A hora dos fantasmasQue horas são?, perguntou Pessoa. É quase meia-noite, respondeu Álvaro de Campos, a melhor hora para te encontrar, é a hora dos fantasmas. Porque é que vieste?, perguntou Pessoa. Porque se tu vais, temos um certo número de coisas a dizer um ao outro, respondeu Álvaro de Campos, eu não te sobreviverei, partirei contigo, e antes de mergulhar na obscuridade temos um certo número de coisas a dizer um ao outro. Pessoa ergue-se na almofada, bebeu um gole de água e perguntou: que mais fizeste tu? Meu caro, respondeu Álvaro de Campos, vejo com prazer que não me chamas engenheiro nem me tratas com familiaridade. É evidente, respondeu Pessoa, tu entraste na minha vida, substituíste-te a mim, foste tu que fizeste com que a minha relação com Ophélia acabasse. Fi-lo para teu bem, replicou Álvaro de Campos, essa miúda emancipada não convinha a um homem da tua idade, teria sido um casamento falhado. E depois, sabes, todas aquelas cartas de amor que lhe escreveste são ridículas, em suma salvei-te do ridículo, espero que me estejas agradecido. Eu amei-a, murmurou Pessoa. Com um amor ridículo, replicou Álvaro de Campos. Sim, é possível, pode ser que sim, respondeu Pessoa, e tu? Eu?, perguntou Campos. Eu, ora, eu tenho o sentido da ironia, escrevi um soneto que nunca te mostrei, fala de um amor que te vai embaraçar, porque é dedicado a um jovem que amei e que me amou em Inglaterra. Em suma, é depois deste soneto que vai nascer a lenda dos teus amores recalcados, vai fazer a felicidade de certos críticos. Amaste verdadeiramente alguém?, perguntou Pessoa. Amei verdadeiramente alguém, respondeu Campos em voz baixa. Então, absolvo-te, disse Pessoa, absolvo-te julgava que na tua vida só tinhas amado a teoria. Não, disse Campos aproximando-se da cama, também amei a vida, e se as minhas odes futuristas e furibundas foram blague, se nas minhas poesias niilistas destrui tudo, até mesmo eu mesmo, fica a saber que também eu amei na inha vida, com uma dor consciente.

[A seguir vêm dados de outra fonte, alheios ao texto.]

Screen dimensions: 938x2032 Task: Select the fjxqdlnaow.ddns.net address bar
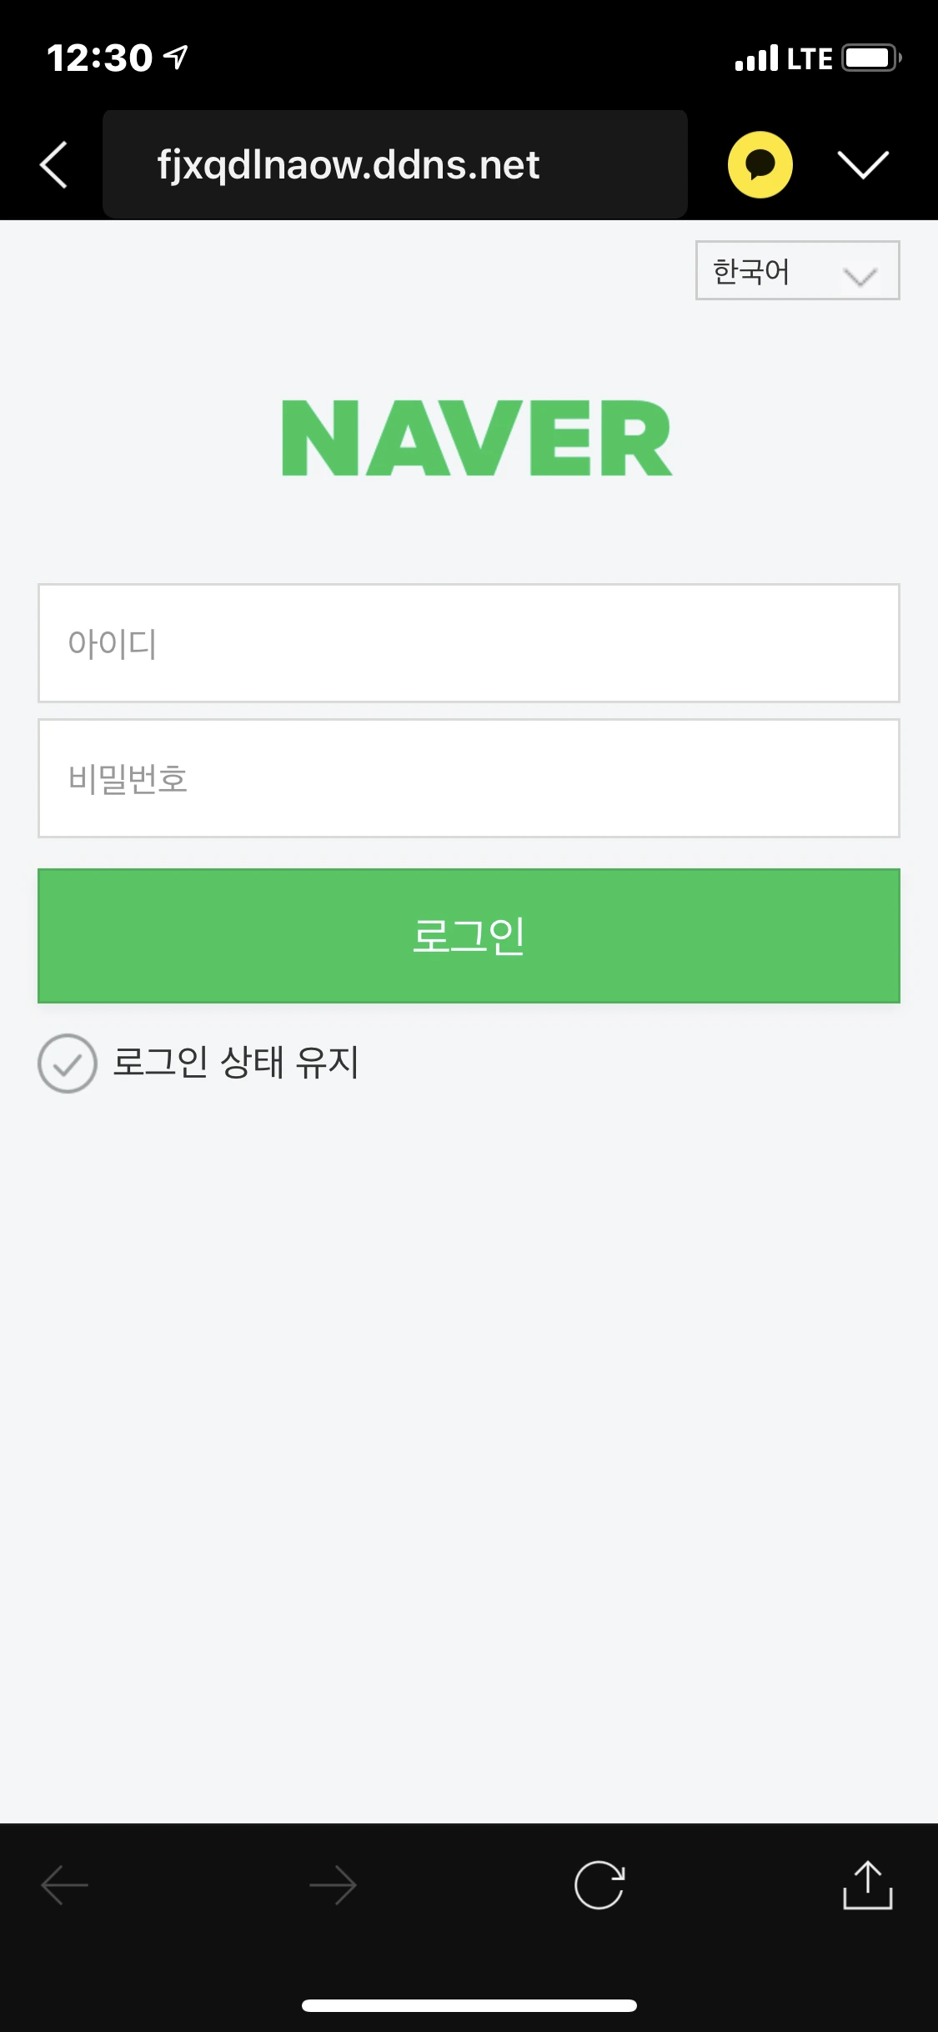(x=395, y=164)
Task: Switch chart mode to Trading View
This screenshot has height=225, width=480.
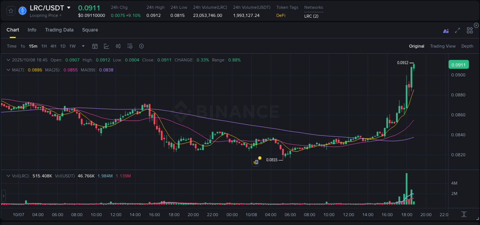Action: tap(443, 46)
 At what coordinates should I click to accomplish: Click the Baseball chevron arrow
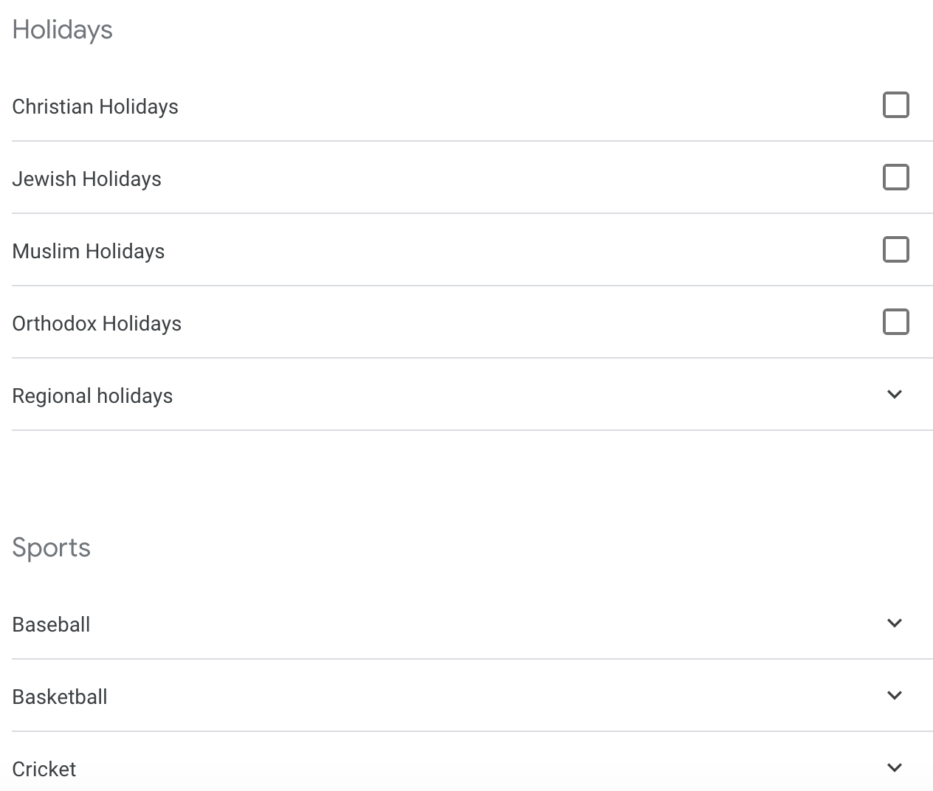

Pessoa levantou a mão e fez um gesto esotérico. Disse: absolvo-te, Álvaro, vai com os deuses eternos, se tiveste amores, se tiveste um só amor, estás absolvido, porque és uma pessoa humana, é a tua humanidade que te absolve.
Posso fumar?, perguntou Campos.
Pessoa fez um gesto afirmativo com a cabeça. Campos tirou do bolso uma cigarreira de prata e pegou num cigarro, enfiou-o numa comprida boquilha de marfim e acendeu-o.
Sabes, Fernando, tenho saudades de quando um poeta decadente, da época em que fiz aquela viagem de paquete nos mares do Oriente, sim, então teria sido capaz de escrever versos à lua, garanto-te, à noite, no convéns, quando havia baile a bordo, a lua era tão teatral, era de tal modo minha. Mas nesse tempo eu era estúpido, fazia ironia com a vida, não sabia aproveitar a vida que me era dada, e foi assim que perdi a oportunidade e a vida me escapou.
E depois?, perguntou Pessoa.
Depois, comecei a querer decifrar a realidade, como se a realidade fosse decifrável, e veio o desencorajamento. E com o desencorajamento, o niilismo. Em seguida, já não acreditei em nada, nem mesmo em mim. E hoje aqui estou à tua cabeceira, como um farrapo inútil, fiz as malas para lado nenhum, e o meu coração é um balde despejado.
Campos dirigiu-se para a mesa de cabeceira e apagou o morrão do cigarro num pratinho de loiça.
Bem, meu caro Fernando, acrescentou, precisava de te dizer tudo isto agora que vamos talvez deixar-nos, tenho de ir, sei que os outros também virão ver-te e já não te resta muito tempo, adeus.
Campos pôs o sobretudo pelos ombros, ajustou o monóculo no olho direito, fez um rápido gesto de despedida com a mão, abriu a porta, deteve-se um instante e repetiu: adeus Fernando. Depois disse: as cartas de amor talvez não sejam todas ridículas. E fechou a porta.